The dominant economic model glorifies competitiveness and unlimited
growth involving the most dissipative and destructive exploitation of the
earths natural resources that have laid waste to agricultural land and
impoverished billions.
A study for the International Food Policy Research Institute reveals
that each year, 10 million hectares of cropland worldwide are abandoned due to
soil erosion, and another 10 million hectares are critically damaged by
salination as a result of irrigation and/or improper drainage methods. This
amounts to more than 1.3 percent of total cropland lost annually; and replacing
lost cropland accounts for 60% of the massive deforestation now taking place
worldwide [45]. Clearing forests releases their massive carbon stocks to the
atmosphere, turning important carbon stocks and sinks into sources. Some
estimates have placed the total carbon stock of secondary tropical forests as
high as 418 tonnes of C per hectare including soil organic carbon, and carbon
is sequestered at 5 tonnes C per hectare per year [46]. Change in land use such
as this accounts for 14% of the global total greenhouse gas emission [4].
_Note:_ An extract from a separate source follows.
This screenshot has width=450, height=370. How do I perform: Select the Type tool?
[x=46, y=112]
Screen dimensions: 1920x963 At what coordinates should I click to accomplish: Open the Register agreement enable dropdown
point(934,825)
The World Health Organisation estimates that more than 3 billion people
are malnourished (lacking in calories, protein, iron, iodine and/or vitamins A,
B, C, and D), of which 850 million actually suffer from hunger (protein-energy
malnutrition) [47]. The principal cause of hunger is poverty. Some 1.08 billion
poor people in developing countries live on $1 or less a day; of these, 798
million are chronically hungry.
Continued commitment to the dominant economic model that has so
glaringly failed the reality test - is perhaps the greatest obstacle to
implementing sustainable food systems. There are already many success stories
from the grassroots, and I shall describe one of them [30] briefly. It
illustrates most concretely an alternative model of sustainable, balanced
growth that I have been elaborating over the past 8 years [48-51], and
presented in its most definitive form recently in collaboration with ecologist
Robert Ulanowicz [52].
Environmental engineer meets Chinese peasant farmers
It may sound like a dream, but it is possible to produce a
super-abundance of food with no fertilizers or pesticides and with little or no
greenhouse gas emission. The key is to treat farm wastes properly to mine the
rich nutrients that can be returned to the farm, to support the production of
fish, crops, livestock and more; get biogas energy as by-product, and perhaps
most importantly, conserve and release pure potable water back to the
aquifers.
Professor George Chan has spent years perfecting the system; and refers
to it as the Integrated Food and Waste Management System (IFWMS) [53]. I just
call it "dream farm" [30].
Chan was born in Mauritius and educated at Imperial College, London
University in the UK, specializing in environmental engineering. He was
director of two important US federal programmes funded by the Environmental
Protection Agency and the Department of Energy in the US Commonwealth of the
Northern Mariana Islands of the North Pacific. On retiring, Chan spent 5 years
in China among the Chinese peasants, and confessed he learned just as much
there as he did in University.
He learned from the Chinese peasants a system of farming and living
that inspired him and many others including Gunter Pauli, the founder and
director of the Zero Emissions Research Initiative (ZERI) (www.zeri.org). Chan has worked with ZERI since,
which has taken him to nearly 80 countries and territories, and contributed to
evolving IFWMS into a compelling alternative to conventional farming.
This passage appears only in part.